Project title: “Customer Behavioural Analytics in the Retail Sector”
Names of Team Members:
1. Nadiia Honcharenko (220681, nadiia.honcharenko@st.ovgu.de)
2. Rutuja Shivraj Pawar (220051, rutuja.pawar@ovgu.de)
3. Shivani Jadhav (223856, shivani.jadhav@st.ovgu.de)
4. Sumit Kundu (217453, sumit.kundu@st.ovgu.de)
Under the Guidance of: M.Sc. Uli Niemann
Date: November 15, 2018
Background and Motivation: A customer is a key-centric factor for any business to be successful. Conventional wisdom tells us that the cost of retaining an existing customer is far less than acquiring a new one. In order that a business has a sustainable growth, the retention of its old customer base and expansion of the new customer base is very critical. This demands from a business to understand the behaviour of its customers in relation to the business. Therefore obtaining a 360° view of its customers is crucial for a business looking for a competitive edge in the market. In such a scenario, Customer Behavioural Analytics plays an important role in leveraging data analytics to find meaningful behavioural patterns in the customer-specific business data.

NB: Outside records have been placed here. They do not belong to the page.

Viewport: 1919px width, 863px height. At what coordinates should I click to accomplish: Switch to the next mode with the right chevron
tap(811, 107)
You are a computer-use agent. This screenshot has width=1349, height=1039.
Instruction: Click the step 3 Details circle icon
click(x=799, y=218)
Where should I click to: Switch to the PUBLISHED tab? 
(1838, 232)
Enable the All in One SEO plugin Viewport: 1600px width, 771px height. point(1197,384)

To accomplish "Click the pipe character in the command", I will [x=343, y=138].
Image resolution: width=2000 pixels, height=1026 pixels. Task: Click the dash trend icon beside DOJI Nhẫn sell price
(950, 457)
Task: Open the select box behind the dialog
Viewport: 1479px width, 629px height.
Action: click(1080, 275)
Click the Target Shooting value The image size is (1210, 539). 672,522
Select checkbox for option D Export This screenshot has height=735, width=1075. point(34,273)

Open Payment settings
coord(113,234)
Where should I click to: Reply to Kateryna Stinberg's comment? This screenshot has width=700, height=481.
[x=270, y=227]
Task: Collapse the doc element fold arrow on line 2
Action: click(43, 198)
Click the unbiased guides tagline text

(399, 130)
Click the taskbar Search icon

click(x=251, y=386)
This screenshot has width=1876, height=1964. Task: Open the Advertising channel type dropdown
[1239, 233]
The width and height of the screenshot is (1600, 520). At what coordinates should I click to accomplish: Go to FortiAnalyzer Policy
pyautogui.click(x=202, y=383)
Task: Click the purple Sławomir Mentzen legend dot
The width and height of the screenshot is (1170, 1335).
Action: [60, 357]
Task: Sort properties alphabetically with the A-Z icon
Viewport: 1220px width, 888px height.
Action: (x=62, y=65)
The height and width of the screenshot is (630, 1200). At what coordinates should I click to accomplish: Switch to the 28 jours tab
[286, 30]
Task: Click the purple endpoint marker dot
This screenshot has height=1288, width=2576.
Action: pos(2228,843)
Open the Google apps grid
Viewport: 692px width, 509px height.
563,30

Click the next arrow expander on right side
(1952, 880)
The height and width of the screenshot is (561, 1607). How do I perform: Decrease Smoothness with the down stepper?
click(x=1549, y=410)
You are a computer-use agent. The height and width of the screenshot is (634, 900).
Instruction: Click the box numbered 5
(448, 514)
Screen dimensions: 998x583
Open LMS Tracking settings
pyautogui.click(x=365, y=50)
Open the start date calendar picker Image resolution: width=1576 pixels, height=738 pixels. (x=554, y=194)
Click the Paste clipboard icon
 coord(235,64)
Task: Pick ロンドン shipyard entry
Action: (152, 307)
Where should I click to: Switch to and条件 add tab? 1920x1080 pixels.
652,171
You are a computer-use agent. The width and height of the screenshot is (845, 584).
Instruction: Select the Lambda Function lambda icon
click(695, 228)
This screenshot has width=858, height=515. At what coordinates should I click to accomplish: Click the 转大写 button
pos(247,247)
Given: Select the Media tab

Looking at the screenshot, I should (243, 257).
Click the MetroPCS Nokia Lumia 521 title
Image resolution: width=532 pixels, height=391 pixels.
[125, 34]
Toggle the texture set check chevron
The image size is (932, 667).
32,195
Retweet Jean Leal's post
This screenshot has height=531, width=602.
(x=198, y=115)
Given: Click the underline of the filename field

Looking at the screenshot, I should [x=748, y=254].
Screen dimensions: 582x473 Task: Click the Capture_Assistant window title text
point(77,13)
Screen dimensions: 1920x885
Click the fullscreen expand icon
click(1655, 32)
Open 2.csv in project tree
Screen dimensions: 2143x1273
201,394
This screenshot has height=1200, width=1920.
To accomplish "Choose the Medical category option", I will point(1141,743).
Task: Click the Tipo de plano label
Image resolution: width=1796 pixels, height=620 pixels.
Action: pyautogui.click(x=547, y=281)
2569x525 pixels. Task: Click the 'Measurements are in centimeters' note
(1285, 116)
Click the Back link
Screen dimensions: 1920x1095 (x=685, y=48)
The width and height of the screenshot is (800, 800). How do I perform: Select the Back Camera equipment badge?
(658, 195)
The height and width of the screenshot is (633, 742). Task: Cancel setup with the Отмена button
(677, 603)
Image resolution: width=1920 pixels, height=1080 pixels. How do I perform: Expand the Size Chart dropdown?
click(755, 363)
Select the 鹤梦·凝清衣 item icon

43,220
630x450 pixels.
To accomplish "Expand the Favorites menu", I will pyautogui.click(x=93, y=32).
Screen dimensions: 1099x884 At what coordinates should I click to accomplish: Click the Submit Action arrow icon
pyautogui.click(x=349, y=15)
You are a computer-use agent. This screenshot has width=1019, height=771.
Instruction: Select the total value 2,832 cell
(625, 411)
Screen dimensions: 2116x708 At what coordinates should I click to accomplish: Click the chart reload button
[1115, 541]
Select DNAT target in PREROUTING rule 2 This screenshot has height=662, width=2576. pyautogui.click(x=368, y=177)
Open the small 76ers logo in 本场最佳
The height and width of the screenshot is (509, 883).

Consequently, this project aims to understand the consumer behaviour in the retail sector. Decoding the consumer behaviour will be based on understanding how consumers make purchase decisions and what factors influence those decisions. This project also aims to discover existence of dependencies between customers, products and shops to highlight further insights about their behaviour. These meaningful insights will further help a business to implement stratergies leading to an increased revenue through customer satisfaction.
Project objectives: This project aims to address the problem of understanding behaviour of customers of an Italian retail distribution company Coop in a single Italian city. The project intends to discover different analytical insights about the purchase behaviour of the customers through answering the below formulated Research Questions (RQ),
1. Are customers willing to travel long distances to purchase products in spite of the high average product price in a shop?
Relevance: This will help to understand whether the price is an important factor affecting the majority of customers purchase decisions.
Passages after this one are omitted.